■ Excerpted records:
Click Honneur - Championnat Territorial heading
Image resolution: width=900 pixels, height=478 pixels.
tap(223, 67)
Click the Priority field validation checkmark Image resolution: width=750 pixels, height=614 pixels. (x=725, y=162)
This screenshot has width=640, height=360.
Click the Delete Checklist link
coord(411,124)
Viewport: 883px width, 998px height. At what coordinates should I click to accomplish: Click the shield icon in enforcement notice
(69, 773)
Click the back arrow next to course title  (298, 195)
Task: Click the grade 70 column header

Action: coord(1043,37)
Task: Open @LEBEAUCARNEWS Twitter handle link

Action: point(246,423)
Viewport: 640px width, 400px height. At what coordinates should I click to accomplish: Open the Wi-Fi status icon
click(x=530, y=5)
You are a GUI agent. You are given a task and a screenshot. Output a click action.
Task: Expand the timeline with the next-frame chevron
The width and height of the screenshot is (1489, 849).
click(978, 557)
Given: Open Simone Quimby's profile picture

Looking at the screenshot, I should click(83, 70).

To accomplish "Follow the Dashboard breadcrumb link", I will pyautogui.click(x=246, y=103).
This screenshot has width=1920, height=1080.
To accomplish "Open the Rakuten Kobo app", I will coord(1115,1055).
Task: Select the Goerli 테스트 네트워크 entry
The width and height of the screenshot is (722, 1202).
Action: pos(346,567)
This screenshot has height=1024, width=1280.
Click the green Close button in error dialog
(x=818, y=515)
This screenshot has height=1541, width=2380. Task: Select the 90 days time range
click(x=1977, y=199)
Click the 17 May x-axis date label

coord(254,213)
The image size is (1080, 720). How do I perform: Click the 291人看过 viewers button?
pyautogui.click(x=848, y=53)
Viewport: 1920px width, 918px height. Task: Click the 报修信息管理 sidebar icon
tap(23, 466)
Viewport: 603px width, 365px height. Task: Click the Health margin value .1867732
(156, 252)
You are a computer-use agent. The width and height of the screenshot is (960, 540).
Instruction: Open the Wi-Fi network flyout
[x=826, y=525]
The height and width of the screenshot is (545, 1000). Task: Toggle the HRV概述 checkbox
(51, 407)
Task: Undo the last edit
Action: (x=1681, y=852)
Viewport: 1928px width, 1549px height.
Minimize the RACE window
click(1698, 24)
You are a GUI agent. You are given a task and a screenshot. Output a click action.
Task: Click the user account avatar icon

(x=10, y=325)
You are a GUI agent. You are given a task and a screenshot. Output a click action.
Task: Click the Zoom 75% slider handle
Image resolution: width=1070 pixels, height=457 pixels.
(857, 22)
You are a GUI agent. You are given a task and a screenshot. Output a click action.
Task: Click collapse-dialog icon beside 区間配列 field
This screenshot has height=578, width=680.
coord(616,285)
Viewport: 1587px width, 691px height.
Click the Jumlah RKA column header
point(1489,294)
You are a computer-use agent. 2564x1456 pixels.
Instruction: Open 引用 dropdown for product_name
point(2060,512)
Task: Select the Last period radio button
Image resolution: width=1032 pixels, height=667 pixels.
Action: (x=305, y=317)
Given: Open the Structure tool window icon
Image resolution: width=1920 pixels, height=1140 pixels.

■ Aim of the task: Turn every line of the records above into a Markdown table with the columns Row and Content. Leave out blank lines, and number each remaining line in the Row column.

■ Result of the exercise:
| Row | Content |
|---|---|
| 1 | Click Honneur - Championnat Territorial heading |
| 2 | Image resolution: width=900 pixels, height=478 pixels. |
| 3 | tap(223, 67) |
| 4 | Click the Priority field validation checkmark Image resolution: width=750 pixels, height=614 pixels. (x=725, y=162) |
| 5 | This screenshot has width=640, height=360. |
| 6 | Click the Delete Checklist link |
| 7 | coord(411,124) |
| 8 | Viewport: 883px width, 998px height. At what coordinates should I click to accomplish: Click the shield icon in enforcement notice |
| 9 | (69, 773) |
| 10 | Click the back arrow next to course title  (298, 195) |
| 11 | Task: Click the grade 70 column header |
| 12 | Action: coord(1043,37) |
| 13 | Task: Open @LEBEAUCARNEWS Twitter handle link |
| 14 | Action: point(246,423) |
| 15 | Viewport: 640px width, 400px height. At what coordinates should I click to accomplish: Open the Wi-Fi status icon |
| 16 | click(x=530, y=5) |
| 17 | You are a GUI agent. You are given a task and a screenshot. Output a click action. |
| 18 | Task: Expand the timeline with the next-frame chevron |
| 19 | The width and height of the screenshot is (1489, 849). |
| 20 | click(978, 557) |
| 21 | Given: Open Simone Quimby's profile picture |
| 22 | Looking at the screenshot, I should click(83, 70). |
| 23 | To accomplish "Follow the Dashboard breadcrumb link", I will pyautogui.click(x=246, y=103). |
| 24 | This screenshot has width=1920, height=1080. |
| 25 | To accomplish "Open the Rakuten Kobo app", I will coord(1115,1055). |
| 26 | Task: Select the Goerli 테스트 네트워크 entry |
| 27 | The width and height of the screenshot is (722, 1202). |
| 28 | Action: pos(346,567) |
| 29 | This screenshot has height=1024, width=1280. |
| 30 | Click the green Close button in error dialog |
| 31 | (x=818, y=515) |
| 32 | This screenshot has height=1541, width=2380. Task: Select the 90 days time range |
| 33 | click(x=1977, y=199) |
| 34 | Click the 17 May x-axis date label |
| 35 | coord(254,213) |
| 36 | The image size is (1080, 720). How do I perform: Click the 291人看过 viewers button? |
| 37 | pyautogui.click(x=848, y=53) |
| 38 | Viewport: 1920px width, 918px height. Task: Click the 报修信息管理 sidebar icon |
| 39 | tap(23, 466) |
| 40 | Viewport: 603px width, 365px height. Task: Click the Health margin value .1867732 |
| 41 | (156, 252) |
| 42 | You are a computer-use agent. The width and height of the screenshot is (960, 540). |
| 43 | Instruction: Open the Wi-Fi network flyout |
| 44 | [x=826, y=525] |
| 45 | The height and width of the screenshot is (545, 1000). Task: Toggle the HRV概述 checkbox |
| 46 | (51, 407) |
| 47 | Task: Undo the last edit |
| 48 | Action: (x=1681, y=852) |
| 49 | Viewport: 1928px width, 1549px height. |
| 50 | Minimize the RACE window |
| 51 | click(1698, 24) |
| 52 | You are a GUI agent. You are given a task and a screenshot. Output a click action. |
| 53 | Task: Click the user account avatar icon |
| 54 | (x=10, y=325) |
| 55 | You are a GUI agent. You are given a task and a screenshot. Output a click action. |
| 56 | Task: Click the Zoom 75% slider handle |
| 57 | Image resolution: width=1070 pixels, height=457 pixels. |
| 58 | (857, 22) |
| 59 | You are a GUI agent. You are given a task and a screenshot. Output a click action. |
| 60 | Task: Click collapse-dialog icon beside 区間配列 field |
| 61 | This screenshot has height=578, width=680. |
| 62 | coord(616,285) |
| 63 | Viewport: 1587px width, 691px height. |
| 64 | Click the Jumlah RKA column header |
| 65 | point(1489,294) |
| 66 | You are a computer-use agent. 2564x1456 pixels. |
| 67 | Instruction: Open 引用 dropdown for product_name |
| 68 | point(2060,512) |
| 69 | Task: Select the Last period radio button |
| 70 | Image resolution: width=1032 pixels, height=667 pixels. |
| 71 | Action: (x=305, y=317) |
| 72 | Given: Open the Structure tool window icon |
| 73 | Image resolution: width=1920 pixels, height=1140 pixels. |